[WHAT YOU HAVE TO DO]
Some lines in the entries contain the word "each". Copy all of them.

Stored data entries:
- - -

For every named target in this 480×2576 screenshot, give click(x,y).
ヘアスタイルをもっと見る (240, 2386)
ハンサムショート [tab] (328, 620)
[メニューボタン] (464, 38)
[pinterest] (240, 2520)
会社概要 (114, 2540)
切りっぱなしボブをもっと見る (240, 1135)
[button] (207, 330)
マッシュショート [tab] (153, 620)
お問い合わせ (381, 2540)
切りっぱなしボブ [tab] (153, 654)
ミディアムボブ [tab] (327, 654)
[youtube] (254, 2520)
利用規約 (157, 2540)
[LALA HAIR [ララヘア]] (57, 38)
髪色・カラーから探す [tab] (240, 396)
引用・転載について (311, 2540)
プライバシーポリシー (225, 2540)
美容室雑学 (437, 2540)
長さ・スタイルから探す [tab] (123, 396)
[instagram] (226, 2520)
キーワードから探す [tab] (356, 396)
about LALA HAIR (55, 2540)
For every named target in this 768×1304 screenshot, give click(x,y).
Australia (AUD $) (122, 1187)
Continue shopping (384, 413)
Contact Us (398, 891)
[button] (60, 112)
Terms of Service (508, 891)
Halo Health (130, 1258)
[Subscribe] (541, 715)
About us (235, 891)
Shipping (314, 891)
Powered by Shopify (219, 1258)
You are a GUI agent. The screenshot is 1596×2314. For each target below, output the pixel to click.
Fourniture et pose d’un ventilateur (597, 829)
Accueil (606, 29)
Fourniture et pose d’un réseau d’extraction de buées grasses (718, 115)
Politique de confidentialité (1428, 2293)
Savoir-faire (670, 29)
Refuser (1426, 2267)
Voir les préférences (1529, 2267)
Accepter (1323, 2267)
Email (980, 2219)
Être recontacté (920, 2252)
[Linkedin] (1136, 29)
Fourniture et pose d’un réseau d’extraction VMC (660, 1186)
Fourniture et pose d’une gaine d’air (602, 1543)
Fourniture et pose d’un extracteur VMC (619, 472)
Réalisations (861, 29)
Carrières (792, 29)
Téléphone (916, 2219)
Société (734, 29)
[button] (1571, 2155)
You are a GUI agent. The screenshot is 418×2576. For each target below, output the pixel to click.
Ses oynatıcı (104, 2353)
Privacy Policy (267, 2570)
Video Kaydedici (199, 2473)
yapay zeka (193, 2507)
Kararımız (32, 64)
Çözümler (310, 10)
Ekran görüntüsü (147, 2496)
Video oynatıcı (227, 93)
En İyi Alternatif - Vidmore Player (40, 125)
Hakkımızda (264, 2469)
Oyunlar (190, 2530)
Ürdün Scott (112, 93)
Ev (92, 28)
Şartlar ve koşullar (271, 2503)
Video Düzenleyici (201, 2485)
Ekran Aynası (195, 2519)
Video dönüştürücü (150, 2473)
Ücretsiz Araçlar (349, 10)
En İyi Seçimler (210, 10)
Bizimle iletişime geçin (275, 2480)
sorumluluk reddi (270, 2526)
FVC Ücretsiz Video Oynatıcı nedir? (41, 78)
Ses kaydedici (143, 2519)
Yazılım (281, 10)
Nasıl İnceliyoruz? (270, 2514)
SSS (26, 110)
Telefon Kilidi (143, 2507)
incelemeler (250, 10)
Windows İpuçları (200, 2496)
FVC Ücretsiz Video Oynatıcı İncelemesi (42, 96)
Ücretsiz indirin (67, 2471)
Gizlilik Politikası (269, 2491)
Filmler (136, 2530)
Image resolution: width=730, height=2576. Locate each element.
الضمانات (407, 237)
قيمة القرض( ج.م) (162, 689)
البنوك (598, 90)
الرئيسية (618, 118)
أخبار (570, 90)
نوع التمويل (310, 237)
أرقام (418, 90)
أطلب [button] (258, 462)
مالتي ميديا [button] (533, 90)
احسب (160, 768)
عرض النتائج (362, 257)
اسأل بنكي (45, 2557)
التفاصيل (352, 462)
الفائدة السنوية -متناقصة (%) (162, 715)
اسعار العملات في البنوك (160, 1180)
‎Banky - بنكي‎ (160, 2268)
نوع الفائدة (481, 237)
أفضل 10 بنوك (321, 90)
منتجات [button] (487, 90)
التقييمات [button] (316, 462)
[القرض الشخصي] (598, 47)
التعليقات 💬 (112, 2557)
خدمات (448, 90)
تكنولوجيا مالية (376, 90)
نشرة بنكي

- - -

[ANSWER BOX]
You are a GUI agent. The screenshot is 1596×2314. For each target below, output the pixel to click.
You are a GUI agent. The screenshot is 418×2576. For each target below, output the pixel to click.
Image resolution: width=730, height=2576. Locate each element.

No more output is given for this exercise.